Tuesday, November 18, 2014

Visiting the Glass House, Part 3

Because he was a famous architect, the completion of Philip Johnson's attracted a lot of attention in the press at the time.  A number of publications since then have called the gatherings that occurred there a '20th Century Salon' - since they featured other prominent arts and culture figures from the mid-century era.  

The story goes that there is a cigarette burn on one of the Mies pieces in the living room - courtesy of Andy Warhol (this will not be the only Warhol reference in today's post, by the way).  Our group toured the main house and had a walk around the grounds.

While we were in the house, Mary and I couldn't help notice a few similarities between the place and our beloved Hawksbill Cabin.  One example is the brick flooring that ends at the line of windows, as it does at our house - although here, there's a bit of lawn outside, and at the Hawksbill Cabin, the view continues to the brick terrace, progressing off into the wilderness of the hollow below.

Our tour included many of the other buildings on the property.  I won't highlight them in this post, but would refer readers back to the Wikipedia article for more information.  However, here is a view from the living room, looking out to the pond and a couple of the follies there.

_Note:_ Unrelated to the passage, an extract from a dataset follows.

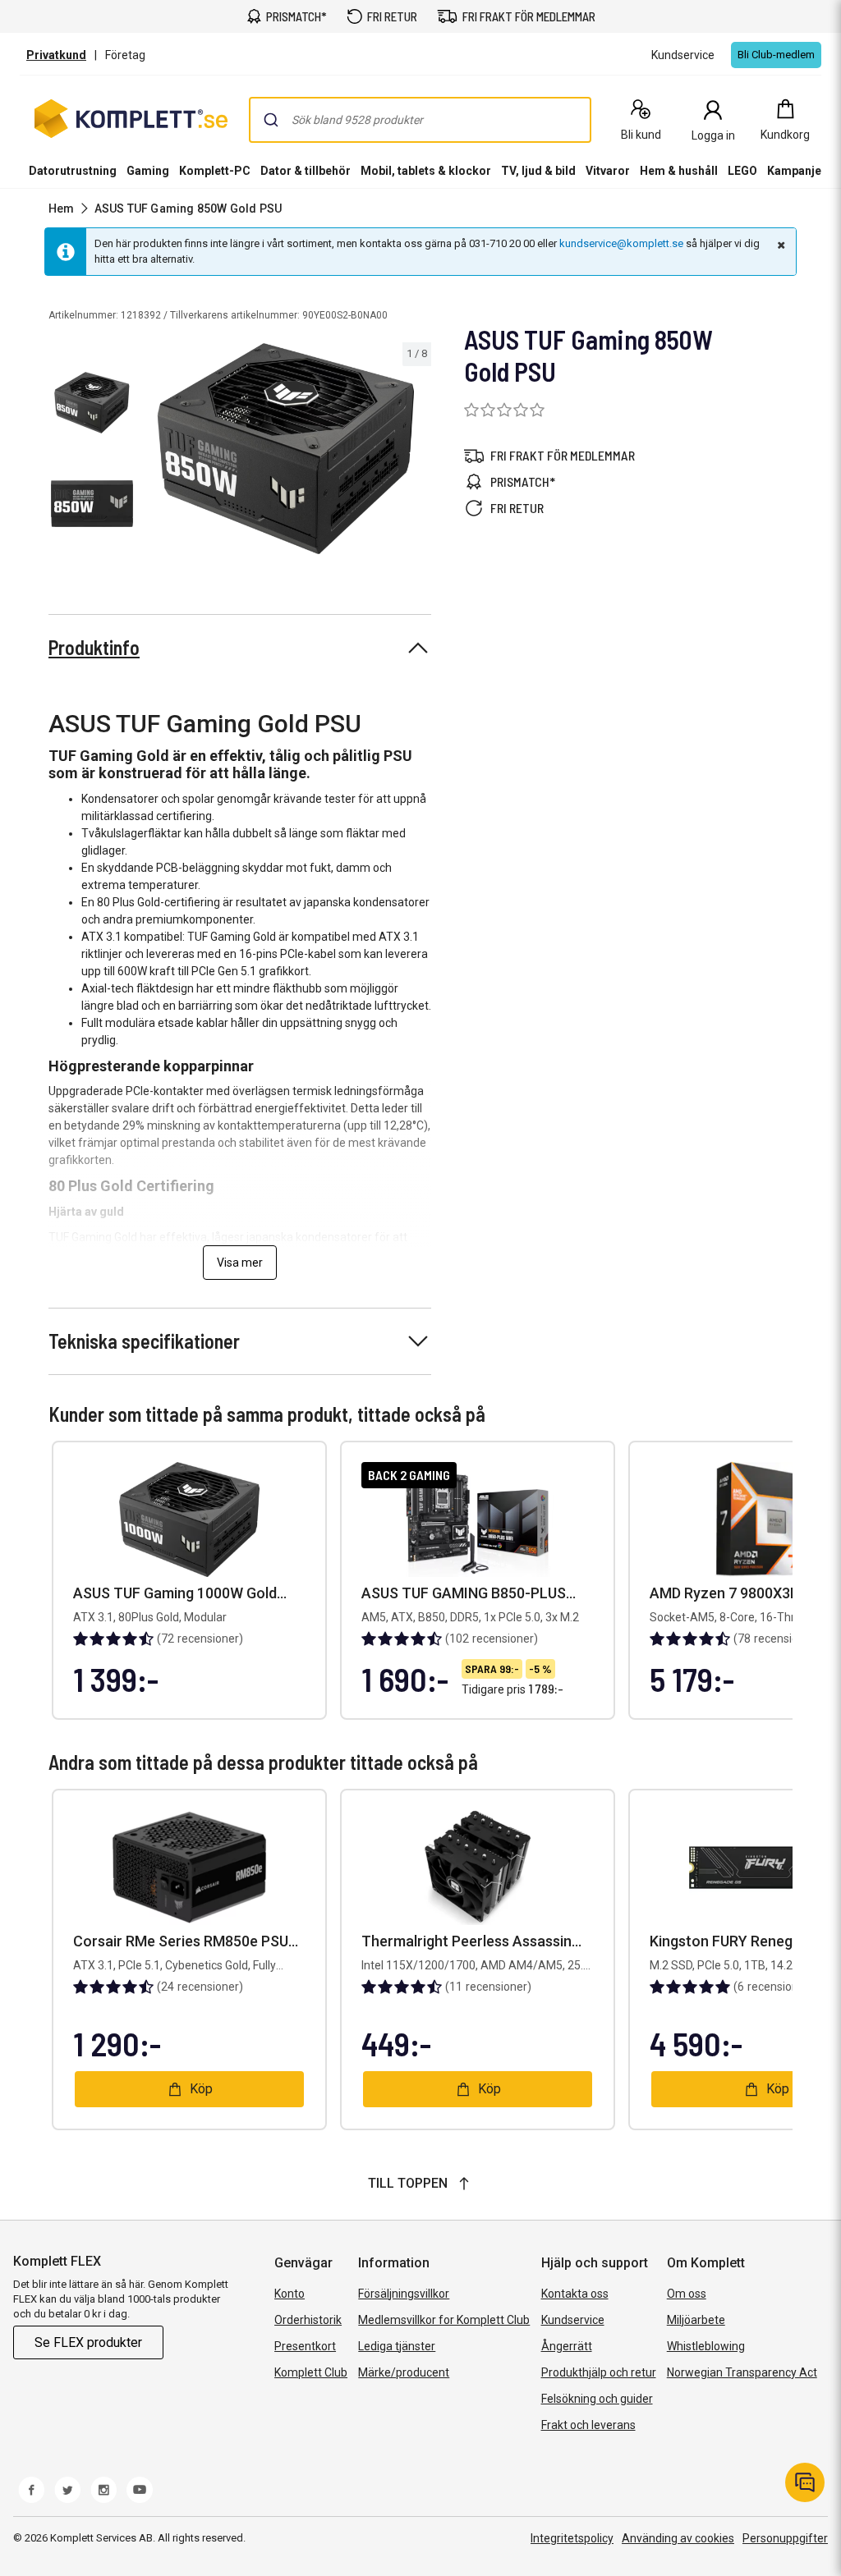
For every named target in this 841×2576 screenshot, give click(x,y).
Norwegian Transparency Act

The original 11-acre estate was developed over the course of 50 years or so, with small structures such as these scattered throughout.  I can imagine strolling about these grounds and enjoying the little projects as I came upon them - a very relaxing juxtaposition to life in the city.

Johnson lived here with his partner David Whitney.  They collected a lot of art, including this Warhol portrait of Johnson, and built galleries for the paintings as well as the sculptures.  These buildings are on one side of the grounds, so we enjoyed a walk through the fall colors, mostly hickory trees, over to them,

There was an installation by a Japanese artist in place at the time that periodically framed the main house in fog.  Our visit took place on a sunny day so the feature was a bit incongruous - I would have liked to see it under an overcast sky to appreciate it differently, evoking a naturalist frame of mind.

As we progressed towards the end of our tour, we visited Johnson's library and studio, a small building set away and across the field from the main house.  There on a drawing table I saw some of the tools he used laid out precisely, at the ready, should someone come along and need to roll out some construction drawings and work on a detail.  Nothing doing, though, and eventually my thoughts turned to the thought that most of that work is done on computers now anyway!

Finally, our tour ended, and the group made our way by shuttle back to New Canaan.  The group all parted ways, and Mary and I hopped on the train, bound for our next stop, New York, where we planned to spend a couple of nights sightseeing from a home base in Chelsea.  I'll get to those posts next.